- Amyton
- Coordinates: 32°36′39″S 138°19′40″E﻿ / ﻿32.610901°S 138.327857°E
- Population: 9 (SAL 2021)
- Established: 10 April 1879 (town) 13 March 1997 (locality)
- Abolished: 13 June 1957 (town)
- Postcode(s): 5431
- Time zone: ACST (UTC+9:30)
- • Summer (DST): ACST (UTC+10:30)
- Location: 259 km (161 mi) N of Adelaide ; 28 km (17 mi) NE of Melrose ;
- LGA(s): Mount Remarkable
- Region: Yorke and Mid North
- County: Frome
- State electorate(s): Stuart
- Federal division(s): Grey
| Mean max temp | Mean min temp | Annual rainfall |
| 24.7 °C 76 °F | 13.6 °C 56 °F | 257.0 mm 10.1 in |
Suburbs around Amyton:
| Hammond | Hammond | Hammond |
| Wilmington | Amyton | Coomooroo |
| Wilmington | Willowie | Morchard |
- Footnotes: Location Adjoining localities

= Amyton, South Australia =

Amyton is a locality in the Australian state of South Australia located on the eastern side of the Flinders Ranges about 259 km north of the state capital of Adelaide and about 28 km north-east of the municipal seat of Melrose.

Boundaries for the locality were created on 13 March 1997 and was given the “long established name” of Amyton which is derived from the former Government Town of Amyton.
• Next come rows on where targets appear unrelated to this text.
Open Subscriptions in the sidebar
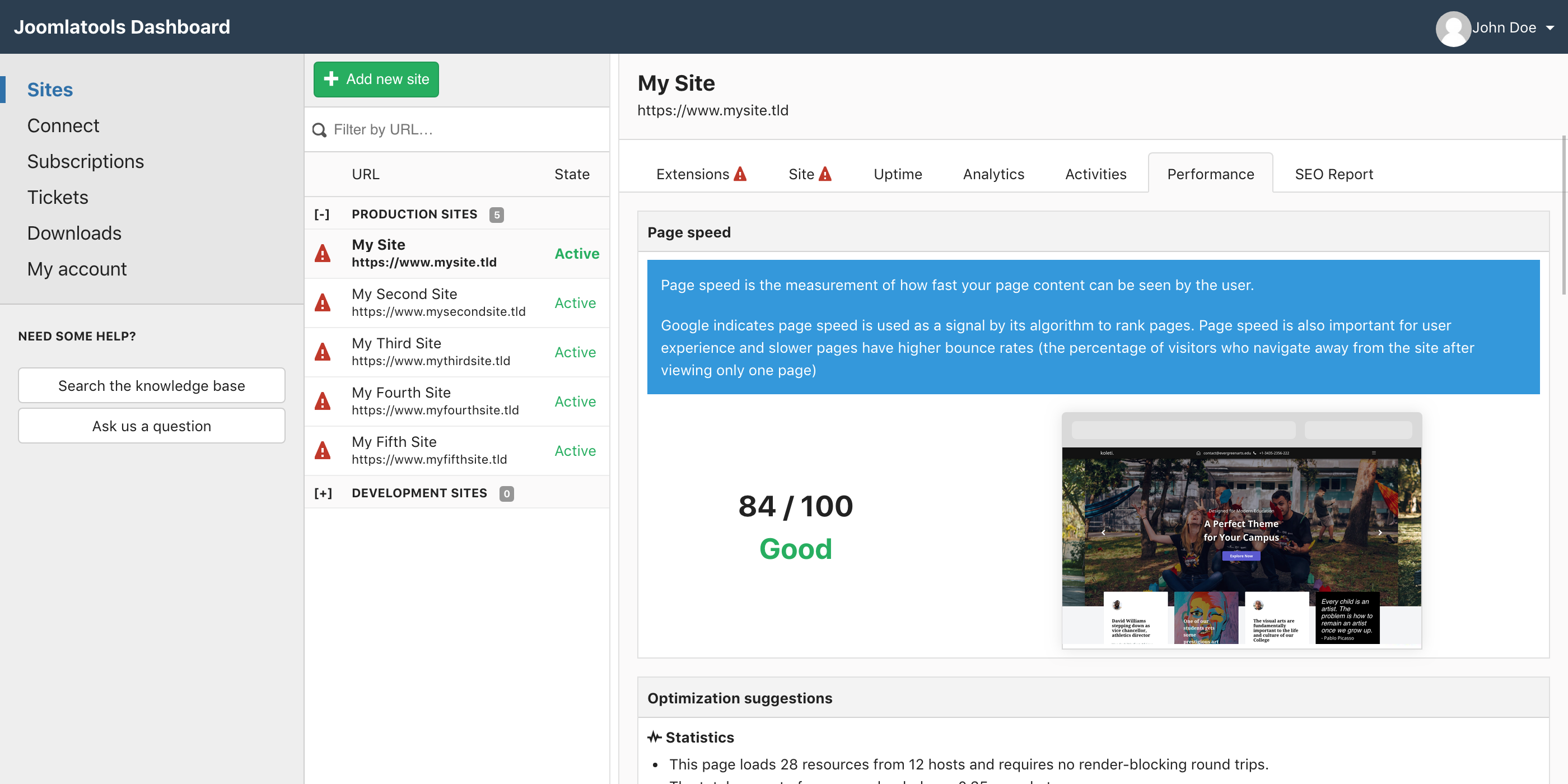 click(x=85, y=161)
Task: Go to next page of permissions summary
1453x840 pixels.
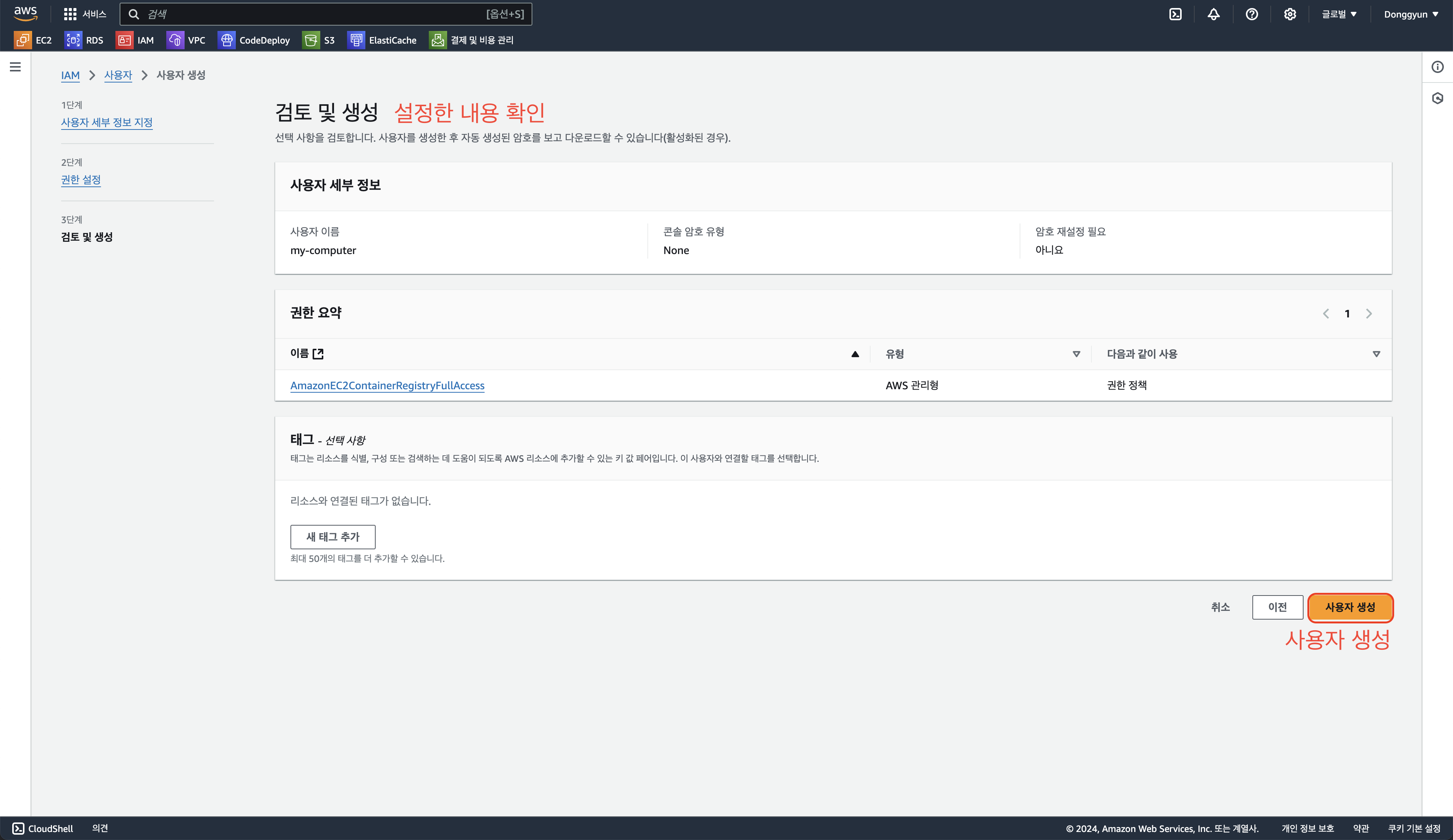Action: pyautogui.click(x=1369, y=313)
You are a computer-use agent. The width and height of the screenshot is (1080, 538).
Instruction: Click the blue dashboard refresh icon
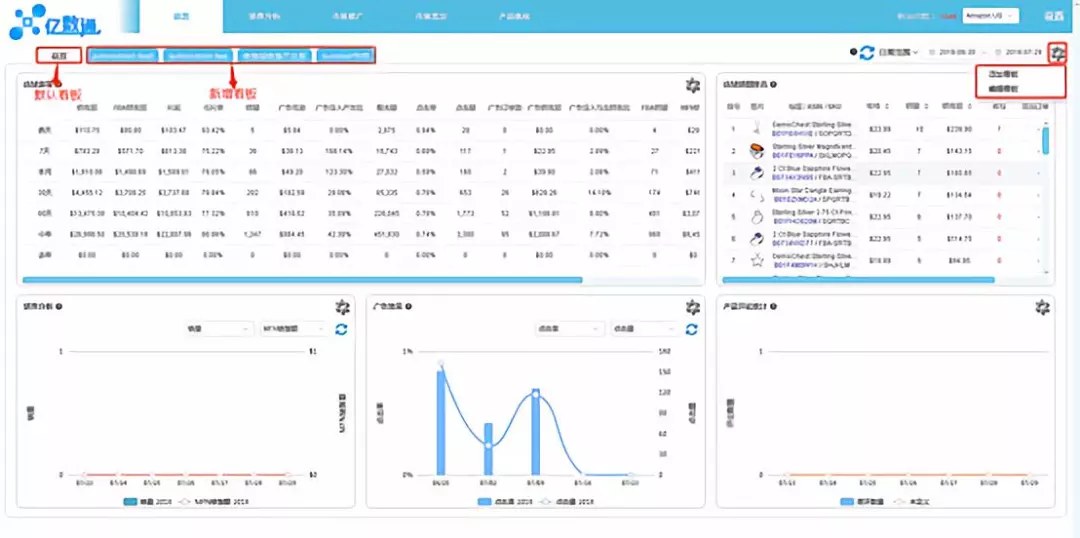(867, 52)
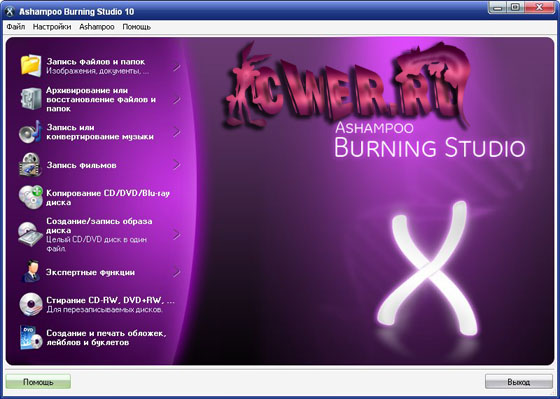Open the Ashampoo menu
The height and width of the screenshot is (399, 560).
pyautogui.click(x=97, y=27)
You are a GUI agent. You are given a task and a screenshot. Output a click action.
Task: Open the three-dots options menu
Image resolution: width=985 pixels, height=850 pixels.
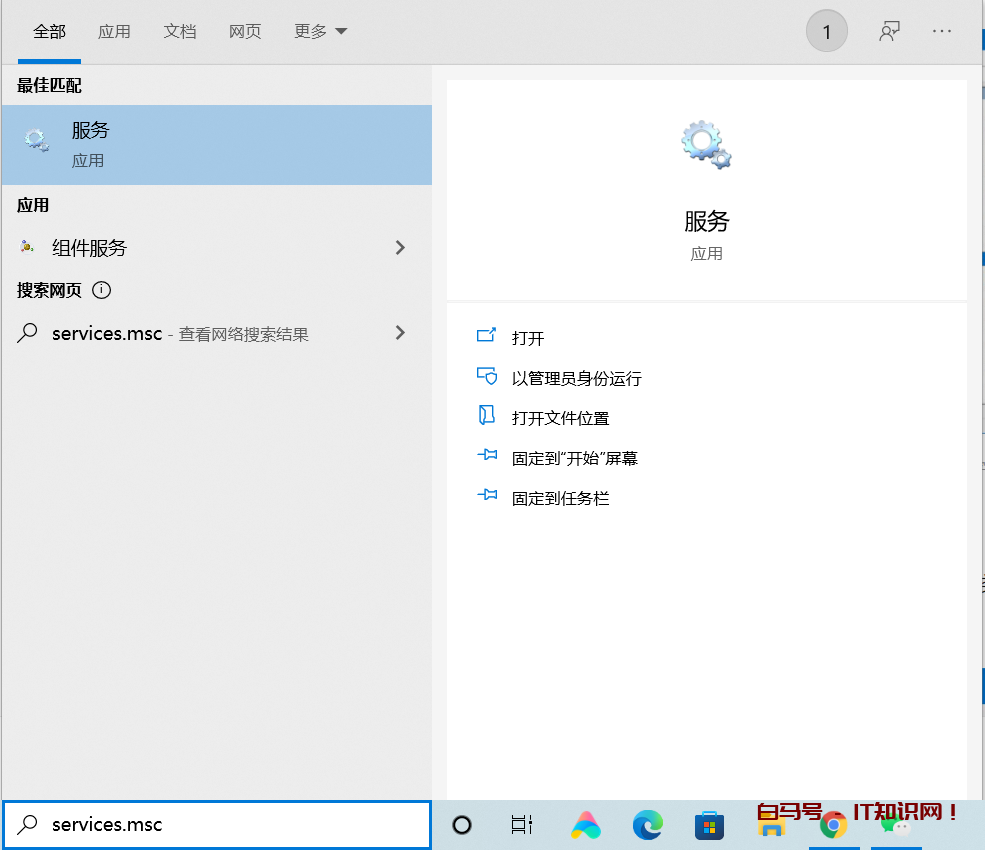click(x=942, y=32)
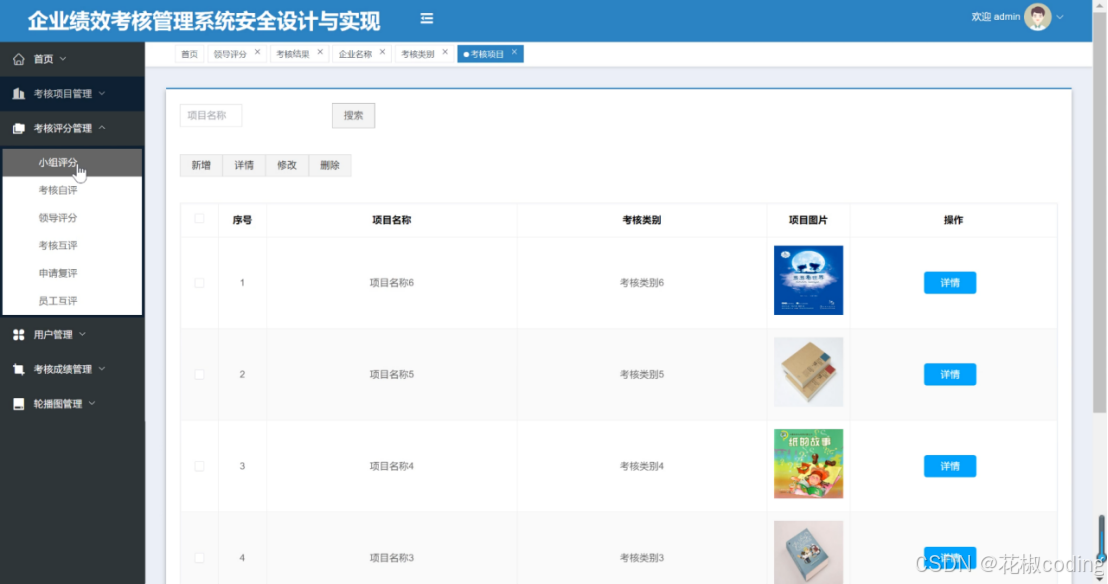Click the 轮播图管理 sidebar icon
The height and width of the screenshot is (584, 1108).
tap(17, 403)
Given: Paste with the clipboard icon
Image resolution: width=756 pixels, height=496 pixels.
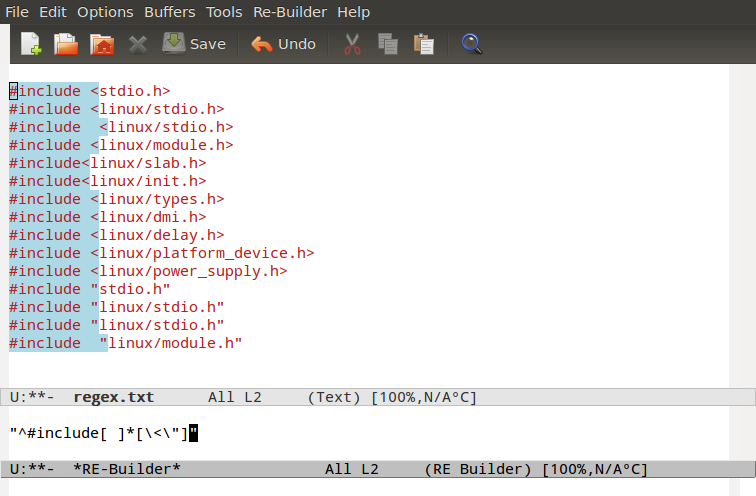Looking at the screenshot, I should (424, 44).
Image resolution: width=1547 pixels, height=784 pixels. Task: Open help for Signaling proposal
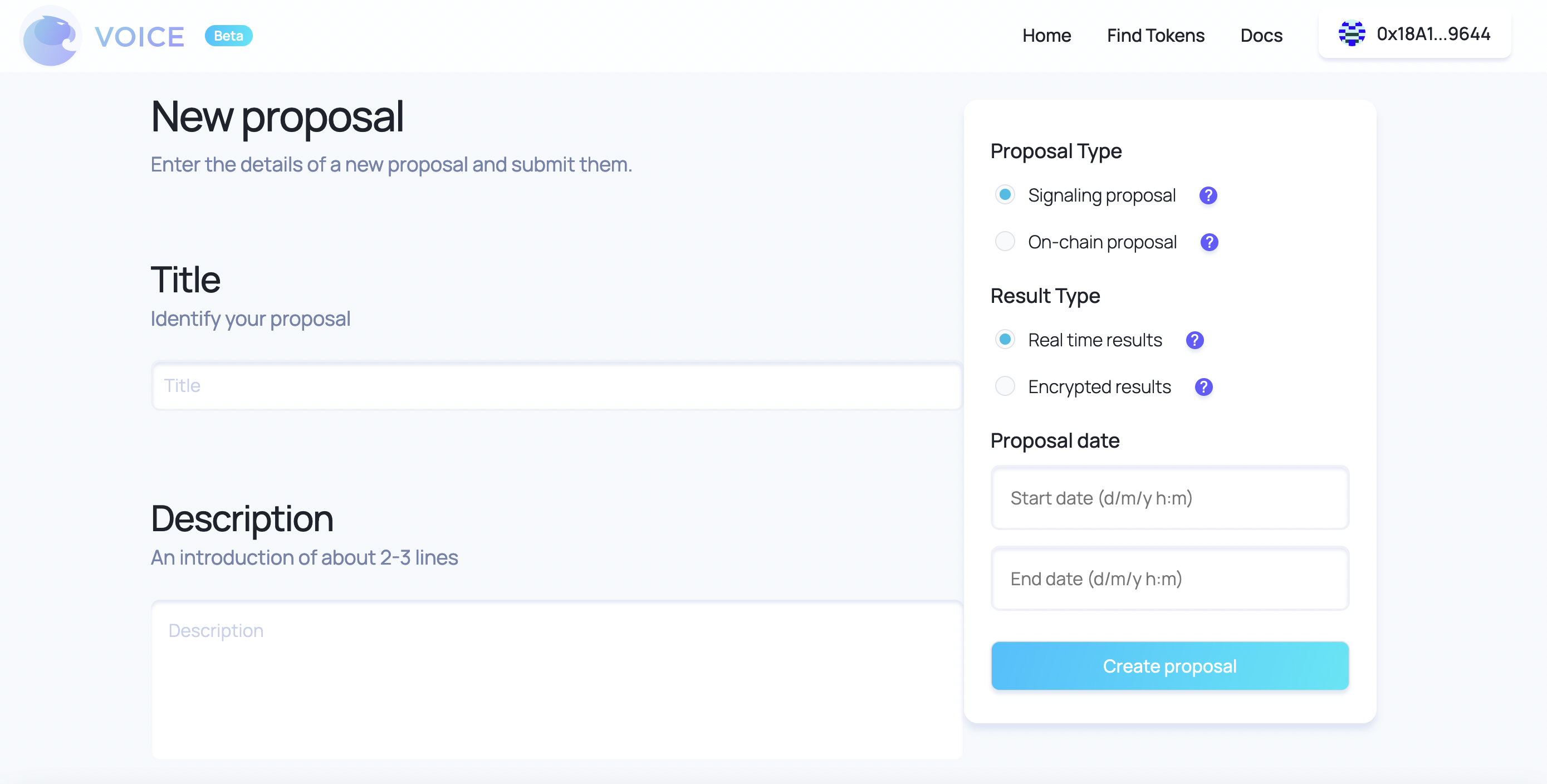[1208, 195]
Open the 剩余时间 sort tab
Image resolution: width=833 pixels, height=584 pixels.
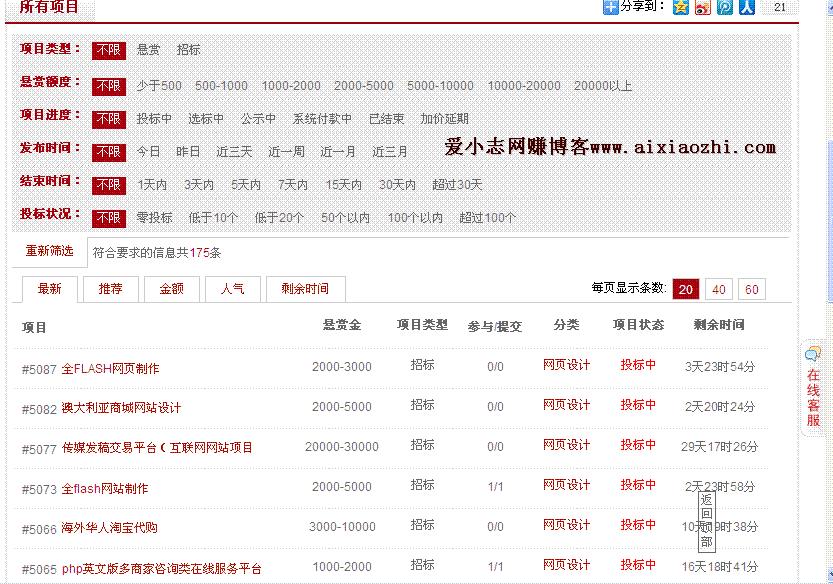(x=305, y=289)
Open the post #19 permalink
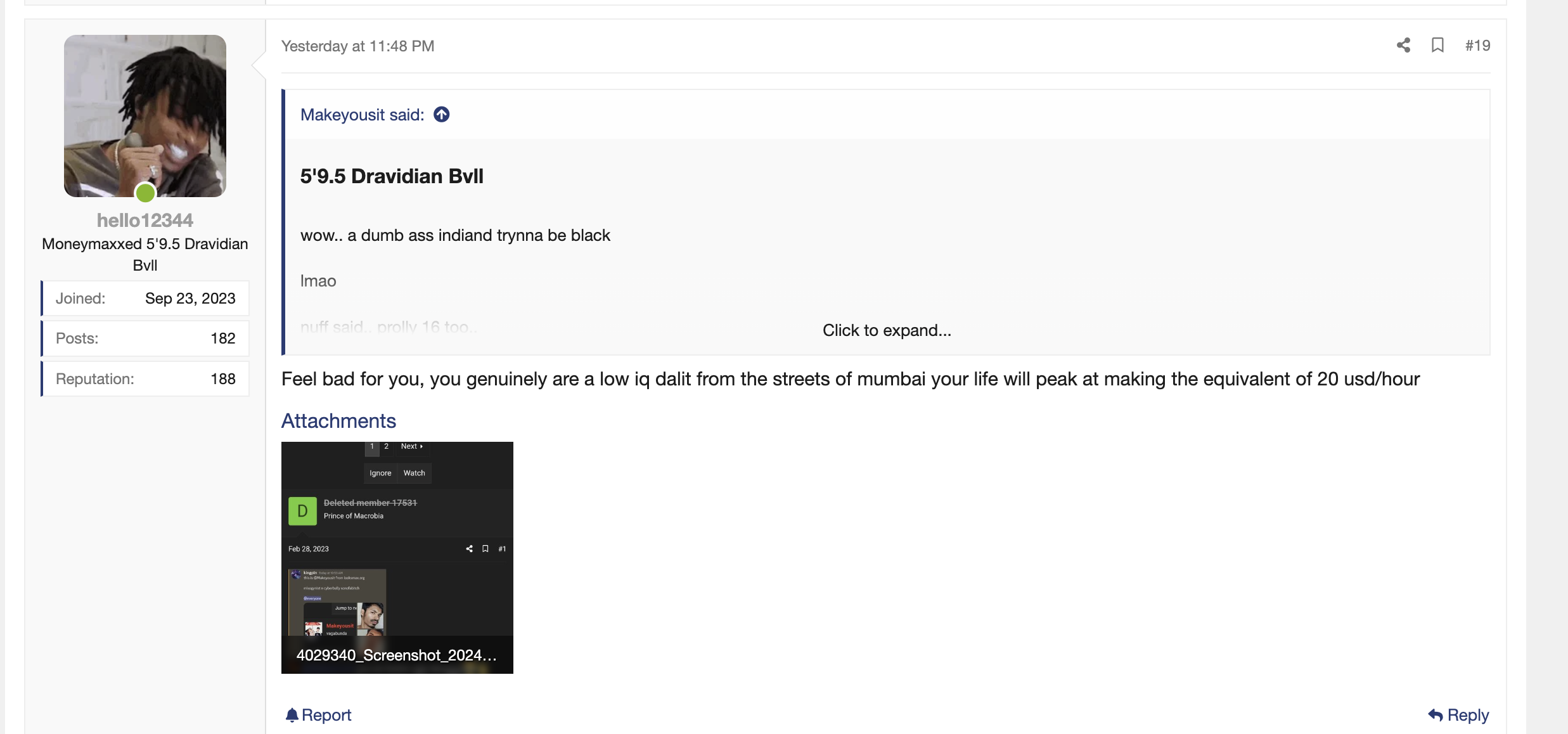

The government town was intended to be the principal settlement of the cadastral unit of the Hundred of Pinda. It was surveyed in January 1879 and laid out as “204 house allotments and 180 larger blocks and parklands.” It was proclaimed on 10 April 1879 and was named after the eldest daughter of William Jervois, the Governor of South Australia. It was diminished on 13 May 1954 by the cancellation of the loan registration book for the land intended for “school purposes” and resumption of all of the land intended for the school, parklands and the town, and was proclaimed to ‘cease to exist’ on 13 June 1957.

The town had as many as “four buildings and many temporary constructions” at one time and had a school in operation from 1881 to 1930. As of 2012, “nothing remains but a small pioneer cemetery” and “a few rubble heaps…” Geoffrey Manning, the South Australian historian, notes that the town was not successful because the “uncertainty of the rainfall” made the growing of wheat unviable, although farmers of the time could practise dairying as the “good variety of summer fodders, such as saltbush and blue bush” realized better financial returns than growing wheat.

Amyton is located within the federal division of Grey, the state electoral district of Stuart and the local government area of the District Council of Mount Remarkable.